The late Jon Burge was a Chicago police commander who led a rogue group of Chicago police officers called “The Midnight Crew.” According to sworn testimonies and numerous reports, the Chicago cops used cattle prods to electric shock the genitals of suspects, handcuffed suspects to hot radiators, and beat suspects into false confessions and tainted information. Commander Burge and his crew’s reign of terror reportedly lasted from 1972 to 1991.

Mr. Burge was convicted in 2011 of perjury and obstruction of justice related to torture allegations. He was sentenced to four and a half years in prison but still collected his police pension.

Released in 2018, Mr. Gay convinced a state’s attorney of an unjust consecutive sentence. He became a leading advocate for limiting solitary confinement in Illinois. However, in May 2019, he was arrested during a traffic stop, charged with illegal possession of a firearm, and accused of attempting to flee. Activists argue that these charges lack evidence, alleging police discrimination and setup.

Despite no physical evidence linking Mr. Gay to the gun, he faced trial twice, with the second resulting in conviction by an all-White jury on May 19. Prominent activist Angela Davis stands with those rallying behind Mr. Gay. They believe the motive was to send Mr. Gay back to prison, where he alleges, he was tortured in solitary confinement while living with untreated mental illness. This case both highlights the concern of racial bias within the justice system and has drawn attention to unjust incarceration and mistreatment of mentally ill individuals.

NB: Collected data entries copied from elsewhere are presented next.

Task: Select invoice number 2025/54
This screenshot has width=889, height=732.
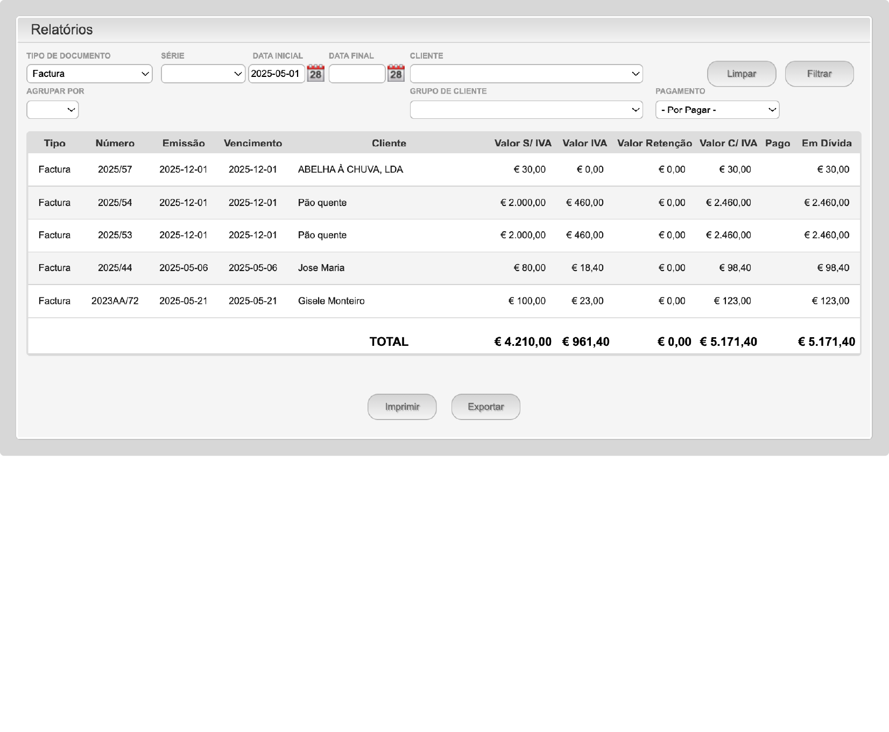Action: click(115, 203)
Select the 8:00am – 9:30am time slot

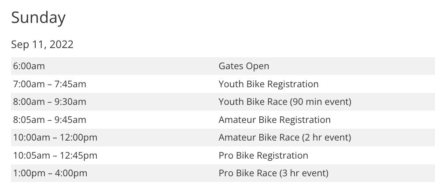point(50,102)
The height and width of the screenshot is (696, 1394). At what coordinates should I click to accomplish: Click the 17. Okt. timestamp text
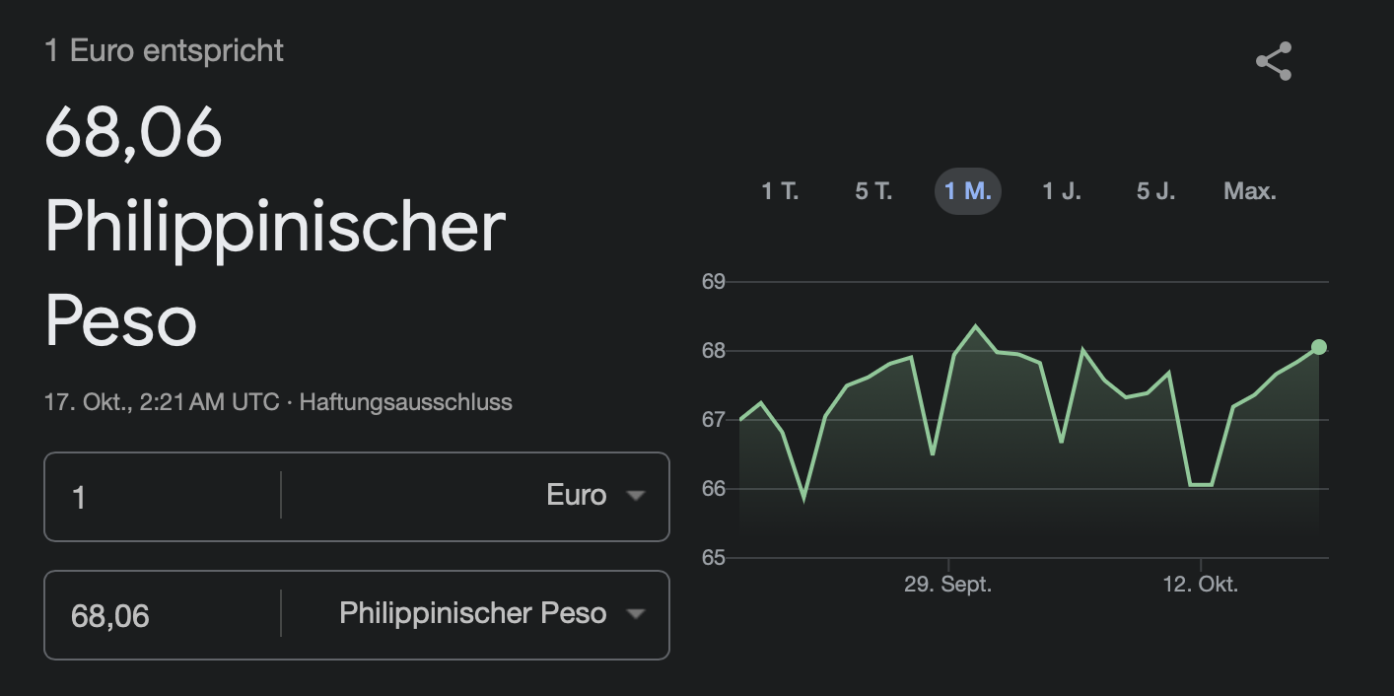point(161,402)
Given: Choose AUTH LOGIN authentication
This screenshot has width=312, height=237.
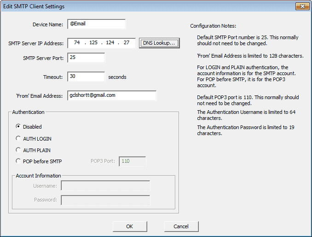Looking at the screenshot, I should click(x=34, y=139).

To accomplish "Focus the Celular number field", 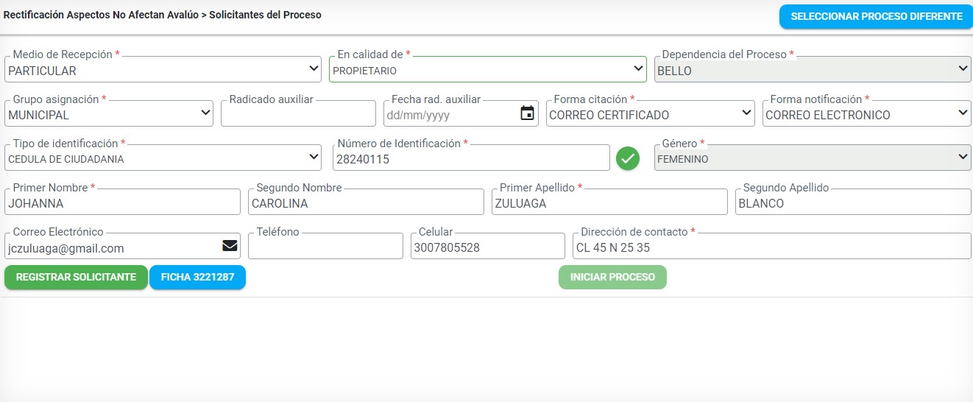I will pos(488,246).
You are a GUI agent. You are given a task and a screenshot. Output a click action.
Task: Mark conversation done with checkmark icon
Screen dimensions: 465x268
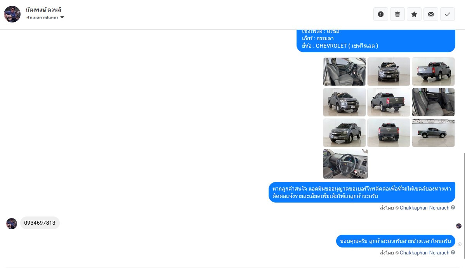[x=448, y=14]
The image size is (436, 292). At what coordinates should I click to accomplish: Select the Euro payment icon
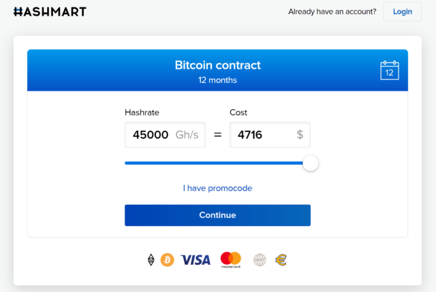pyautogui.click(x=281, y=260)
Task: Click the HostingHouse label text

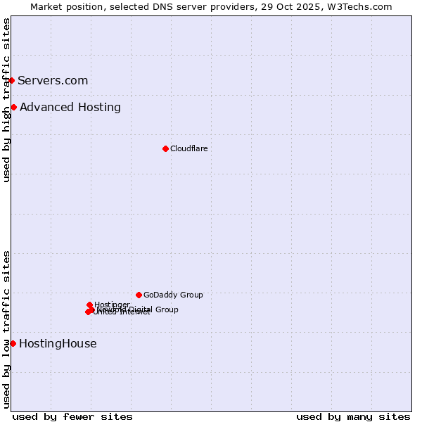Action: [58, 343]
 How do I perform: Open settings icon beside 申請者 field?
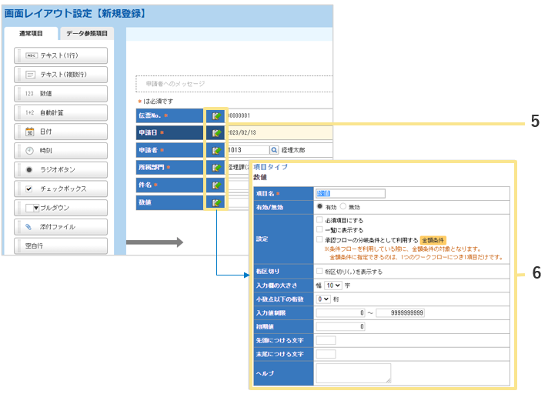[216, 150]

Attendees learned about Michael Minnifield who is serving a 54-year sentence for a murder his sister, Alicia Gill says he is innocent of. She’s been speaking out against the inhumane conditions and ill-treatment of her brother at Menard Correctional Center. “All we are asking for is a transfer to anywhere,” she said.

Brothers Sean Tyler and Reginald Henderson were tortured in their teens and convicted without any physical evidence or witnesses and spent 25 years and 26 years and nine months in prison. Their presiding judge raised funds for the late police commander and torturer Jon Burge, said Mr. Henderson.

The brothers spoke about their plight and urged people to support their fight to completely clear their name so they can move on with their lives. After serving nearly three decades in prison, they were finally exonerated, but prosecutors still refuse to clear their names and back a certificate of innocence.

In 2016, Pierre Loury, 16, was killed by Chicago Police in the North Lawndale neighborhood. His great aunt, said Arewa Karen Winters, and family started ​“The 411 Movement for Pierre Loury​” and joined the call for justice and police reform. “One of our first responses is fight or flight.

My nephew ran and was shot jumping over the fence. Police said he had a gun but forensics told us otherwise. CPD retaliates against families. We have to be clear about the power we have as district councilors,” said Arewa Karen Winter, a newly elected district councilor.

The family of Reginald Clay Jr. spoke out about his death at the hands of police. An officer shot 24-year-old Reginald Clay Jr. after a brief chase in April. CPD has not answered questions about why officers approached Clay or why an officer chased him despite a year-long city ordinance against foot chases. 

“My son had no record and he was targeted by the police. It’s a shame that you need to do all this just to get the police arrested. We are here to give Reginald justice,” said Reginald Clay Sr.

The Chicago Alliance urges Governor J.B. Pritzker to pardon more than 150 known Black and Latino survivors of Chicago police torture and to help bring to justice the 80 known police officers implicated in torture.